Isolating time scales of drivers and shoreline response to predict shoreline changes.
Abstract:
Here we present a new methodology to predict shoreline position based on Complete Ensemble Empirical Mode Decomposition (CEEMD). CEEMD decomposes a time series into a finite set of “intrinsic mode functions” (IMFs) characterized by different temporal scales. This method overcomes limitations of Fourier-based methods for time series analysis (e.g. FFT and wavelet techniques) since the method was designed to analyse non-linear and non-stationary phenomena, identifying patterns hidden in the data (Huang et al., 1998; Torres, 2011).

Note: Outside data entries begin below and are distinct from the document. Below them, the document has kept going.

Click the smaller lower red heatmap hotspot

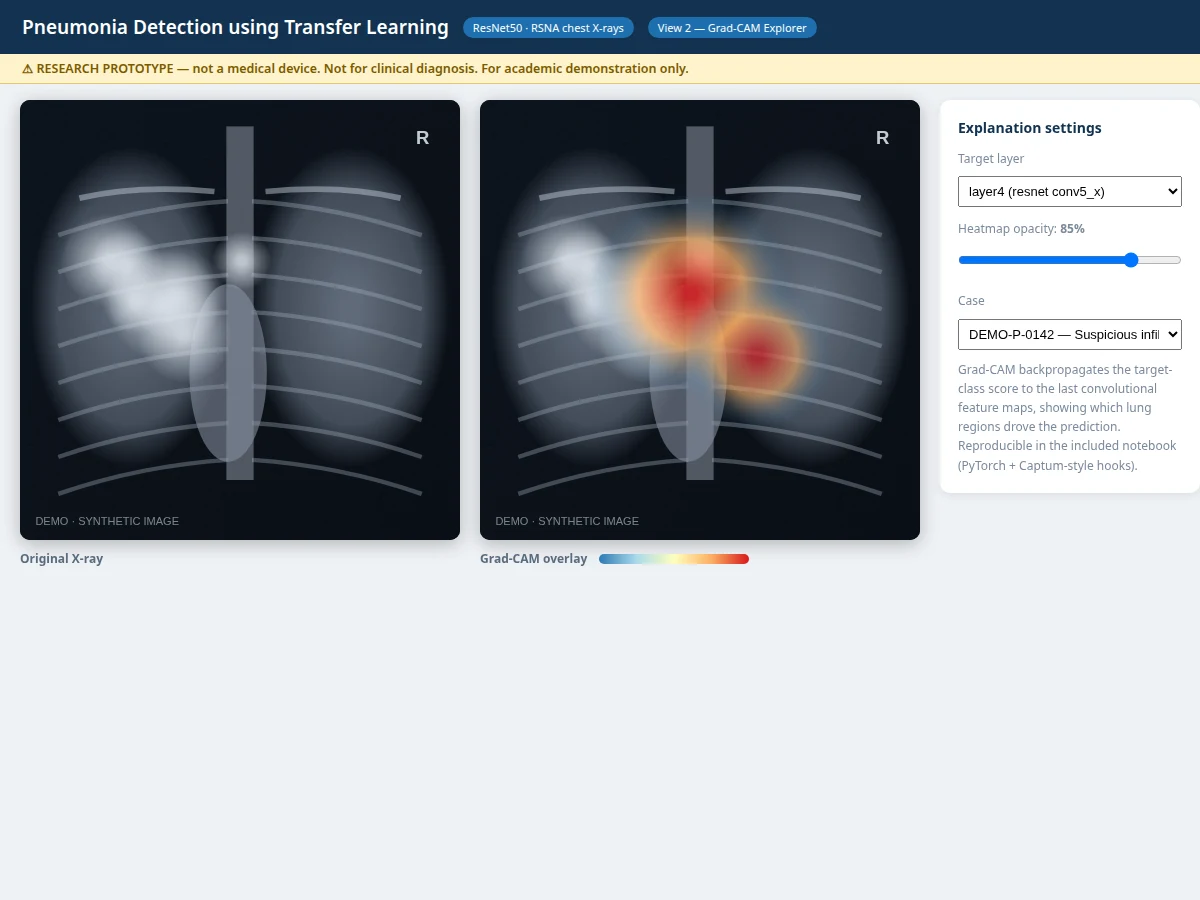[x=758, y=352]
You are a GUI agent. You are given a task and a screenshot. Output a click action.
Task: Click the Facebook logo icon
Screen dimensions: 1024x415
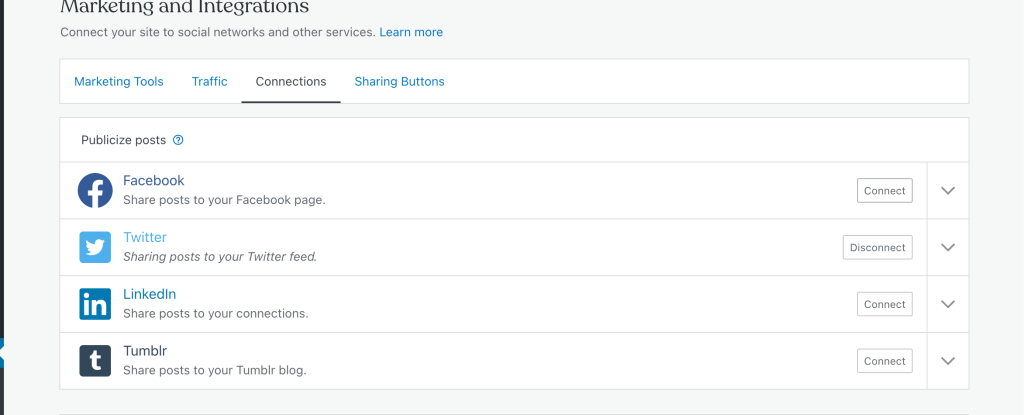click(x=95, y=191)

The different temporal oscillations (IMFs) found in the drivers (SLPF and/or waves) are linked to shoreline changes at distinctive temporal scales (e.g. annual variability in the shoreline position can be predicted using annual variability in the drivers). The overall shoreline position is computed as the sum of the change at each individual scale (e.g., monthly, annual, bi-annual and trends). We applied the new methodology to some of the longest datasets of daily shoreline evolution, currently available, Tairua beach, New Zealand (18 years) and Narrabeen, Australia (11 years). Shoreline prediction through the new methodology displayed improvements compared to traditional equilibrium models like Yates et al. (2009) and ShoreFor (Davidson et al., 2013) showing that shoreline response can be decomposed and predicted using an approach that isolates the main temporal scales.